## BEGIN Selected passage
Methods: This study drew on data from five scoping reviews conducted between 2022 and 2024, covering diverse topics in the context of digital health. Maintaining the imbalance of each scoping review, subsets of 2,500 records per review were created, except for one review with a smaller dataset. Rayyan was trained on a random sample of at least 50 records with at least five inclusions. Record decisions were based on the gold standard of two independent human reviewers. Ratings were computed, records ranked and inclusion/exclusion predictions noted at each 10% screening advancement. Rayyan’s performance and prioritization efficiency was calculated using Stata V.16.
## END Selected passage
## BEGIN Dataset content
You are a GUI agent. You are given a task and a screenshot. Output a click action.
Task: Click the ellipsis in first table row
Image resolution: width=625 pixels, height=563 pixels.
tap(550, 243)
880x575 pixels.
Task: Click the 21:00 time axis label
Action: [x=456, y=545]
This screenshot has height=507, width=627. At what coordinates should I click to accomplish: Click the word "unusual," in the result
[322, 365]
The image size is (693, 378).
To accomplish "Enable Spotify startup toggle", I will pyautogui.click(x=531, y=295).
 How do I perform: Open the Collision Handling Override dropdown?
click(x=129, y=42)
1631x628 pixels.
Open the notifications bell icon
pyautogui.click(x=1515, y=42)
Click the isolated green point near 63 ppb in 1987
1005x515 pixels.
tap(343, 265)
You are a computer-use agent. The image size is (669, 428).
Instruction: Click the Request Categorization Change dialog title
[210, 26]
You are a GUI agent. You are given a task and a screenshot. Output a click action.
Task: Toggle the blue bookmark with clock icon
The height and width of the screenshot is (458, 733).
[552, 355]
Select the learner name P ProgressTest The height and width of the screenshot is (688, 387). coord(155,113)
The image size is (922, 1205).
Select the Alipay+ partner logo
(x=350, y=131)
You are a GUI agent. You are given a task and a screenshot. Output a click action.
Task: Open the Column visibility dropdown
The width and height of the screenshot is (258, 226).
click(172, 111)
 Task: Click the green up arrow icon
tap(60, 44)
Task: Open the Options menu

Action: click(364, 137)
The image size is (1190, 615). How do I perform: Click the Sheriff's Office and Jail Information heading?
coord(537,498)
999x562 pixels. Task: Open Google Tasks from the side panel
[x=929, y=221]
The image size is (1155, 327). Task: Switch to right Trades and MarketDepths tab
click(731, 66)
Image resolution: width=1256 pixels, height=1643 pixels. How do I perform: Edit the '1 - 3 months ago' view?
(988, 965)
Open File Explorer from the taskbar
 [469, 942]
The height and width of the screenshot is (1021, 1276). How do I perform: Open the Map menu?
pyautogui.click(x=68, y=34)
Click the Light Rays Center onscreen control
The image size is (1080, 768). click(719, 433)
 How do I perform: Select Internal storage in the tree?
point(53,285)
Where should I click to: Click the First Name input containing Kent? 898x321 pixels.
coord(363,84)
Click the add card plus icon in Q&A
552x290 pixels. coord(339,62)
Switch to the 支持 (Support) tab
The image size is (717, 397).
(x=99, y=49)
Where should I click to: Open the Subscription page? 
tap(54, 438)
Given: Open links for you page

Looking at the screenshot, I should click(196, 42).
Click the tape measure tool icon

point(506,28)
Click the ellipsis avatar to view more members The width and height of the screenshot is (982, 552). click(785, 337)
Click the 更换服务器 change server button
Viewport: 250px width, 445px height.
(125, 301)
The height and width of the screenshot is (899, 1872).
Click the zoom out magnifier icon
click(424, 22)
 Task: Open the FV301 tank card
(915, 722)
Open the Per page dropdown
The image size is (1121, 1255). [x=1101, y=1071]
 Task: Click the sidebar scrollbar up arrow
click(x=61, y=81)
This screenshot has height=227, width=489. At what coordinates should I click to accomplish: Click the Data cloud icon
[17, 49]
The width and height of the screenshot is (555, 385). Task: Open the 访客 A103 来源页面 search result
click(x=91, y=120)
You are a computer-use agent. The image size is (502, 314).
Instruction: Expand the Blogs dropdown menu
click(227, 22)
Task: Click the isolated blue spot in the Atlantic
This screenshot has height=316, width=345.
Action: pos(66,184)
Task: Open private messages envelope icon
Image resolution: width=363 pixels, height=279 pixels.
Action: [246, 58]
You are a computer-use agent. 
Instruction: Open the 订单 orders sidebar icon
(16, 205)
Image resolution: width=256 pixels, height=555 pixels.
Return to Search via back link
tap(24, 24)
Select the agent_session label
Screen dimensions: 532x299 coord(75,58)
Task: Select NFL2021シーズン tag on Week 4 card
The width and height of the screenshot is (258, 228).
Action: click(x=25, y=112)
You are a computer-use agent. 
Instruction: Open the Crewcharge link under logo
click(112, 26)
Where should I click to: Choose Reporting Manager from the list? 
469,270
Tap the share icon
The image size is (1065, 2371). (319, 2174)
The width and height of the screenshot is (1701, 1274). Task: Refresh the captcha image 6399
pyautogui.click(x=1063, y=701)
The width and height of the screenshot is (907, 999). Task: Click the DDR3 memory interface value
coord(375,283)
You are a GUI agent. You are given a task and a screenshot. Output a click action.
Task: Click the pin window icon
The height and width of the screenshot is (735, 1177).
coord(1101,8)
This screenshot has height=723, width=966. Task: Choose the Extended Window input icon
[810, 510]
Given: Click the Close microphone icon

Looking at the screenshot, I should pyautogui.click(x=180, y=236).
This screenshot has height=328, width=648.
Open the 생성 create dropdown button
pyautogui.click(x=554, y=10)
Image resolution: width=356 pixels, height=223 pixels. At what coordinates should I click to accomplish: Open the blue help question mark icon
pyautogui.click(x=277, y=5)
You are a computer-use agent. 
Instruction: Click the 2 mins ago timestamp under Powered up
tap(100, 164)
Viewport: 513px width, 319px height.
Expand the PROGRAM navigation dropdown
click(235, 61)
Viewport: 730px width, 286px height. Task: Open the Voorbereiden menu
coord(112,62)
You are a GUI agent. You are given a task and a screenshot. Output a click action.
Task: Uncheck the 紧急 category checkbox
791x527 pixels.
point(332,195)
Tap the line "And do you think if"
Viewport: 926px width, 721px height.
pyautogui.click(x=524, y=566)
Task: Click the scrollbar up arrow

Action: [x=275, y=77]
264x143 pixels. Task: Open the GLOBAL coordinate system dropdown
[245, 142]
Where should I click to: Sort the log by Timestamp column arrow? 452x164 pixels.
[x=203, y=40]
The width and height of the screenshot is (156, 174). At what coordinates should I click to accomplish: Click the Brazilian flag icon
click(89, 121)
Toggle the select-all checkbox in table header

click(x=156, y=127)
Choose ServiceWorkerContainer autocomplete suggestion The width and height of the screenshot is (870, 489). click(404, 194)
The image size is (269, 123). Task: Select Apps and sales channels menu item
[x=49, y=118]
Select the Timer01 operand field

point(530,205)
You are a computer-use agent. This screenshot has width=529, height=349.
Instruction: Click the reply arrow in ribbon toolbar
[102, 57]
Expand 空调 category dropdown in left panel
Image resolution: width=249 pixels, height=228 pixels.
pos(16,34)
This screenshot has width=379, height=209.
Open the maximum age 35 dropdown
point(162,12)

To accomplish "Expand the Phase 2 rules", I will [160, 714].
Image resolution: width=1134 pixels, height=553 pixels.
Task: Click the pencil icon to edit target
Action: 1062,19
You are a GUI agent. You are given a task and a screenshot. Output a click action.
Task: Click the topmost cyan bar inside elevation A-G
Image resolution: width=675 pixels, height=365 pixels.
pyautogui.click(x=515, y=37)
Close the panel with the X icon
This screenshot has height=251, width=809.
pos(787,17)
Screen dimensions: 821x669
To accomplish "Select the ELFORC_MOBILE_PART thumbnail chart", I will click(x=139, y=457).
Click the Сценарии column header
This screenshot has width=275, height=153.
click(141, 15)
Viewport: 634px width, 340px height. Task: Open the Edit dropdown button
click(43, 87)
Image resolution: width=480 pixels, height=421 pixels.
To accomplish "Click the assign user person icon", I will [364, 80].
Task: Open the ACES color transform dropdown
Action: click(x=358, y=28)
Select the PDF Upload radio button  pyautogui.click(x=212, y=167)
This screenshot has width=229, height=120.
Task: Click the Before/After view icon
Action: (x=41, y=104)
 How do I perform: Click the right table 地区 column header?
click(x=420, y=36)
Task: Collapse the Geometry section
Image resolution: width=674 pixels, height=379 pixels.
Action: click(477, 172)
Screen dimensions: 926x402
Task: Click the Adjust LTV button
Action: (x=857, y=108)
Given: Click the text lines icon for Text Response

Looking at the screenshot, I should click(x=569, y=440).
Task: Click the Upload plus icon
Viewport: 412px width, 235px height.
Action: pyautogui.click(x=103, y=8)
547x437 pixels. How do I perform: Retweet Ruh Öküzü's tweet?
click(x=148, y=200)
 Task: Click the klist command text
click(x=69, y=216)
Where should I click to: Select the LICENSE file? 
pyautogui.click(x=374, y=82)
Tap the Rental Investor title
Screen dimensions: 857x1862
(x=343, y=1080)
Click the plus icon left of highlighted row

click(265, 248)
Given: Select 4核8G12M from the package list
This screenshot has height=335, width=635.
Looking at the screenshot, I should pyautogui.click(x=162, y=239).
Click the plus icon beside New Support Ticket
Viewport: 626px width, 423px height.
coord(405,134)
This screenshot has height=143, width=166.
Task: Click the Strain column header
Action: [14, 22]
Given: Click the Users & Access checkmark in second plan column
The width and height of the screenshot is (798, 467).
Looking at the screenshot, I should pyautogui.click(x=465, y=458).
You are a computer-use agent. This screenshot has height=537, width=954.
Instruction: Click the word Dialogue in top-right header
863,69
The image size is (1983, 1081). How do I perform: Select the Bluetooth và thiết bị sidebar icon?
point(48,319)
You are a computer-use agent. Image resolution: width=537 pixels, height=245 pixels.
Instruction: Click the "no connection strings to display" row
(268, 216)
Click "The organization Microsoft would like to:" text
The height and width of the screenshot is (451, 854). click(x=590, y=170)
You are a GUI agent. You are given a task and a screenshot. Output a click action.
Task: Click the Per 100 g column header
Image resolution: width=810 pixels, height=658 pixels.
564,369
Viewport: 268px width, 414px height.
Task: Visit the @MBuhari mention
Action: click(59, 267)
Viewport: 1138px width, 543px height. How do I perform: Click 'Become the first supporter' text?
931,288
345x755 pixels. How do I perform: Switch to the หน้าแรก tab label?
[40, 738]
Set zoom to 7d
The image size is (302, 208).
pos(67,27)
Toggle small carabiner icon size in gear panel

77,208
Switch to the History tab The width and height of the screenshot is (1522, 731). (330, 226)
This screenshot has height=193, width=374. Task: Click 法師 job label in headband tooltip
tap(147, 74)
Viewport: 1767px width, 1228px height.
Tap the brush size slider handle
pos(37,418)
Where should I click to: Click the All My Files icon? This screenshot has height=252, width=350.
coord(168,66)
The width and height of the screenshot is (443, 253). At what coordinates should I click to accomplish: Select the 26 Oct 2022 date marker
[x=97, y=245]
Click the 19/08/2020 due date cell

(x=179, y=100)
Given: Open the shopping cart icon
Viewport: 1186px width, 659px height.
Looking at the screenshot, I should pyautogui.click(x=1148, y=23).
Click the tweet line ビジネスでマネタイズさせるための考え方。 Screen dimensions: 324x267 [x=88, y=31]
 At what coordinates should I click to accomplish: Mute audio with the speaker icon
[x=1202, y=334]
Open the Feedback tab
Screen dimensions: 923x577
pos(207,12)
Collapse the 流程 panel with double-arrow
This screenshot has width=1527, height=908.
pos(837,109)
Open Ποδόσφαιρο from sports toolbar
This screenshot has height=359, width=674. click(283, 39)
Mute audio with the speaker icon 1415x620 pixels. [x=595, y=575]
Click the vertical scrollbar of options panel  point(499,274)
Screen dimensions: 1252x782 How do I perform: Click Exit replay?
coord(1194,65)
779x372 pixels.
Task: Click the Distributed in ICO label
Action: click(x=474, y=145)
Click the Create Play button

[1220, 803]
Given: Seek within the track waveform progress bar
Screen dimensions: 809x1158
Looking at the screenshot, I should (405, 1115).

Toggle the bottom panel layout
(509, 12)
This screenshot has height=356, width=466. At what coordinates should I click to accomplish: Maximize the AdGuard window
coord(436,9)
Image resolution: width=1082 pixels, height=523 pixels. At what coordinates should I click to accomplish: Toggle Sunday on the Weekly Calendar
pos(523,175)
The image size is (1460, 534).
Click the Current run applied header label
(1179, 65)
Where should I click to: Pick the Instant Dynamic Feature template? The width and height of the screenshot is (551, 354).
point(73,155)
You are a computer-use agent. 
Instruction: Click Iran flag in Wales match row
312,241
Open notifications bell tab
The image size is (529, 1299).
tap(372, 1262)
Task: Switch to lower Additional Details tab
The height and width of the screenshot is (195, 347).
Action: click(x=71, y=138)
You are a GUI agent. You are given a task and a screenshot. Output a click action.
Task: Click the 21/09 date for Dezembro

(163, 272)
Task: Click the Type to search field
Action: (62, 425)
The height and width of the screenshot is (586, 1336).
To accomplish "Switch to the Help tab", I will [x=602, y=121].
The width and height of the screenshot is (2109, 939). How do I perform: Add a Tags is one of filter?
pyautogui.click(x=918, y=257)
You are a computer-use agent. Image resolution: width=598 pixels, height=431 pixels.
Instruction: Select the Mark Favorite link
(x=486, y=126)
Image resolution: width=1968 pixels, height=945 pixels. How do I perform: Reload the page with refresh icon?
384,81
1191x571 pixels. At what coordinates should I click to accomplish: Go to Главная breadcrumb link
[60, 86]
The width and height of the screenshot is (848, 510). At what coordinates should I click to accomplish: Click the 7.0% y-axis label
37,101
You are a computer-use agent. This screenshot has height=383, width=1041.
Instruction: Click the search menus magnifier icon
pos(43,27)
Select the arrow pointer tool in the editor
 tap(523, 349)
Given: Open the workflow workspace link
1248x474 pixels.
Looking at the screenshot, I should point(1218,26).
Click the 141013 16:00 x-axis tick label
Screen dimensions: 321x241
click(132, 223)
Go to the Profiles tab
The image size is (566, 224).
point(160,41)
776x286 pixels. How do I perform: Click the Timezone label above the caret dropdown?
## END Dataset content
**Stated exercise 1**
Reproduce the methods passage from "Methods: This study" up to and including "using Stata V.16.".
**Stated exercise 2**
Locate each line of the listing that contains the word "Choose" and copy those lines. Case counts.

**Expected output 1**
Methods: This study drew on data from five scoping reviews conducted between 2022 and 2024, covering diverse topics in the context of digital health. Maintaining the imbalance of each scoping review, subsets of 2,500 records per review were created, except for one review with a smaller dataset. Rayyan was trained on a random sample of at least 50 records with at least five inclusions. Record decisions were based on the gold standard of two independent human reviewers. Ratings were computed, records ranked and inclusion/exclusion predictions noted at each 10% screening advancement. Rayyan’s performance and prioritization efficiency was calculated using Stata V.16.

**Expected output 2**
Where should I click to: Choose Reporting Manager from the list? 
This screenshot has height=723, width=966. Task: Choose the Extended Window input icon
Choose ServiceWorkerContainer autocomplete suggestion The width and height of the screenshot is (870, 489). click(404, 194)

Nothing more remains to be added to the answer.